Created by writer Richard Durham, The Chicago Defender newspaper and Chicago radio station WMAQ in 1948, “Destination Freedom” profiled African-American leaders, historical and folkloric figures — including journalists as well as artists, athletes and civil rights activists.
“Destination Freedom — a special radio series dramatizing the great Democratic traditions of the Negro people interwoven in the pageant of history and a part of America’s own Destination Freedom.”
Durham wrote ninety-seven scripts for the original version of the series, according to an overview of the program at the DigitalDeli oldtime radio website.

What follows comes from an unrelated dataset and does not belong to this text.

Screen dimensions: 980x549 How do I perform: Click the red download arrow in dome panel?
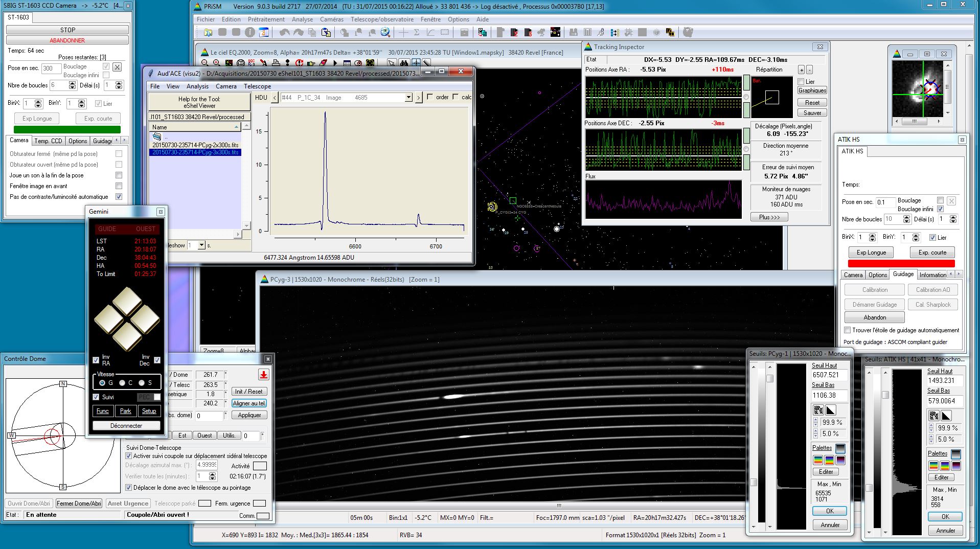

Frederick Douglass and Roscoe Dunjee were among the black journalists Durham profiled, with recordings available among the 42 audio files of the series’ original format preserved at the Internet Archive. The two-part Douglass profile is a full life story, and while it mentions that he published a newspaper as part of his fight for abolition, it offers little discussion of his editorial work, focusing more on his ideas and oratory than their printed form, which it quotes from now and then.
The Making of a Man: Frederick Douglass, Part 1
The Key to Freedom: Frederick Douglass, Part 2
The Destination Freedom series also profiled activist, investigative reporter, columnist and pamphleteer Ida B. Wells, but so far I haven’t found a recording of that episode.
After a McCarthy-era change to a “patriotic format” in October 1950 (with Paul Revere as narrator!), the series kept its title, but not the focus on African-Americans. The new program did include at least one press-freedom episode: A profile of Anna Zenger, who kept her husband’s 1730s New-York Weekly Journal going while John Peter Zenger was in prison in what became a landmark libel case. Anna Zenger had been the subject of a fictionalized biography by Kent Cooper of the Associated Press, and while the Destination Freedom episode is not in the archives, a similarly patriotic profile was broadcast twice by the DuPont Cavalcade of America radio series as “Mother of Freedom” and “Remember Anna Zenger.”